=== Begin Enclosure ===

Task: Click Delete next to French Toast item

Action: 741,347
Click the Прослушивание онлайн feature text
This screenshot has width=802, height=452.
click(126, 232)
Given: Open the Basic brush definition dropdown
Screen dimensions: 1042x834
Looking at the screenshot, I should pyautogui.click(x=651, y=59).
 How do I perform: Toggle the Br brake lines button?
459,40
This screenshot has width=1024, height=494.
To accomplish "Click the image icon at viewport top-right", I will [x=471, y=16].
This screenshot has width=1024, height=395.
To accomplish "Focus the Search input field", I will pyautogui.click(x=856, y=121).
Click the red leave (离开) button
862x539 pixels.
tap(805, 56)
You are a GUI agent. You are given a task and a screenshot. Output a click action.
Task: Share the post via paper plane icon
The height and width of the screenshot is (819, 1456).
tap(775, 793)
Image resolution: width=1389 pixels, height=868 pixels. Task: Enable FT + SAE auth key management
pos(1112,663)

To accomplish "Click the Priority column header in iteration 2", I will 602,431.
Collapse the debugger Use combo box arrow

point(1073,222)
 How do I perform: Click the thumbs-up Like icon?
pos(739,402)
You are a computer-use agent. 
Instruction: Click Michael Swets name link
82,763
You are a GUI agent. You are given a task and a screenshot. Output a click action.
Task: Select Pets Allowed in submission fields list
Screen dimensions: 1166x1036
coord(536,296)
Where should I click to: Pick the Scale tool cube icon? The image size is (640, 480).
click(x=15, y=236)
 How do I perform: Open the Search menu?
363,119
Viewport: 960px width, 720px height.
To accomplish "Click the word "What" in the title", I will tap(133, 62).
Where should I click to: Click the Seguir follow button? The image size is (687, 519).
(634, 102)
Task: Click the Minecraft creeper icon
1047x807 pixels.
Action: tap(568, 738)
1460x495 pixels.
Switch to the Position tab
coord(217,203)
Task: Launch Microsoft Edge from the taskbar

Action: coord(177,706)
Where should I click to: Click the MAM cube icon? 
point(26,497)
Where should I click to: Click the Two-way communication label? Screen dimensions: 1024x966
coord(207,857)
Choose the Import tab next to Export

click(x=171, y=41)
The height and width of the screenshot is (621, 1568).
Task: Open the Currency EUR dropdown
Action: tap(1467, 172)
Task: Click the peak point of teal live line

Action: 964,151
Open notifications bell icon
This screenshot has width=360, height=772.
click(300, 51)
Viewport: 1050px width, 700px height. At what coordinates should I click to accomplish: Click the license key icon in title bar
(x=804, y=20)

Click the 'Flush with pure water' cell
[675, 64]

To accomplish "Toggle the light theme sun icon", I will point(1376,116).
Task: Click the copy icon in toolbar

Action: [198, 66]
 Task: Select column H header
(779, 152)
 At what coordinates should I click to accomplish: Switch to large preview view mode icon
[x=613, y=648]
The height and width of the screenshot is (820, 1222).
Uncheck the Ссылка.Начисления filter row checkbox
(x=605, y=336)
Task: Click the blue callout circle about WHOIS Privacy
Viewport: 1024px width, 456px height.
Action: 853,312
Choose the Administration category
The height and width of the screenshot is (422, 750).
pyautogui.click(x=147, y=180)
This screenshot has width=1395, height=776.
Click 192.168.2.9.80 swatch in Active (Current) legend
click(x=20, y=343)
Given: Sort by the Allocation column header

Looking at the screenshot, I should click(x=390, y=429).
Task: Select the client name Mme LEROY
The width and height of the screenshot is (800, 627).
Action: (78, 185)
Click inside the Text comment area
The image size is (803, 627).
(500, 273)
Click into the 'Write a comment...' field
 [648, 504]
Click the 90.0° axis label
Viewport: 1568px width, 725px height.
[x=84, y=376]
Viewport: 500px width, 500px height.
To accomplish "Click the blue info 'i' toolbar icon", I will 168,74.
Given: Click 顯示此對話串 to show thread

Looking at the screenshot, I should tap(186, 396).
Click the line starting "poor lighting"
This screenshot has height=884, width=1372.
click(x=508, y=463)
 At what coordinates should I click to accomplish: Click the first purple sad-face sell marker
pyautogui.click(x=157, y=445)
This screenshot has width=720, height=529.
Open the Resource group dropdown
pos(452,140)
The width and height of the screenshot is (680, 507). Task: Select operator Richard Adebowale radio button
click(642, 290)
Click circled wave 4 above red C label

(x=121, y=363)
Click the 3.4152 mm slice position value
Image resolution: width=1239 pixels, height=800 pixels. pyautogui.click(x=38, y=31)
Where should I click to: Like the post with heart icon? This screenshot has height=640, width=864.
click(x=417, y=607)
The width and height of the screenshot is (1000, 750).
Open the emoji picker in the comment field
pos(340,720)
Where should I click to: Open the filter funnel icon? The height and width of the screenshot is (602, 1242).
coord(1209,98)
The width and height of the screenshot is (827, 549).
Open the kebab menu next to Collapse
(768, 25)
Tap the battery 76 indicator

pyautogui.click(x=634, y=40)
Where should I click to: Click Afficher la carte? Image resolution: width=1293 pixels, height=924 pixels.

=== End Enclosure ===

_Goal of the exercise_. Write out only the final block of lines, starting at the line with "Open the Resource group dropdown" and running to the end of the material.

_Expected answer_.
Open the Resource group dropdown
pos(452,140)
The width and height of the screenshot is (680, 507). Task: Select operator Richard Adebowale radio button
click(642, 290)
Click circled wave 4 above red C label

(x=121, y=363)
Click the 3.4152 mm slice position value
Image resolution: width=1239 pixels, height=800 pixels. pyautogui.click(x=38, y=31)
Where should I click to: Like the post with heart icon? This screenshot has height=640, width=864.
click(x=417, y=607)
The width and height of the screenshot is (1000, 750).
Open the emoji picker in the comment field
pos(340,720)
Where should I click to: Open the filter funnel icon? The height and width of the screenshot is (602, 1242).
coord(1209,98)
The width and height of the screenshot is (827, 549).
Open the kebab menu next to Collapse
(768, 25)
Tap the battery 76 indicator

pyautogui.click(x=634, y=40)
Where should I click to: Click Afficher la carte? Image resolution: width=1293 pixels, height=924 pixels.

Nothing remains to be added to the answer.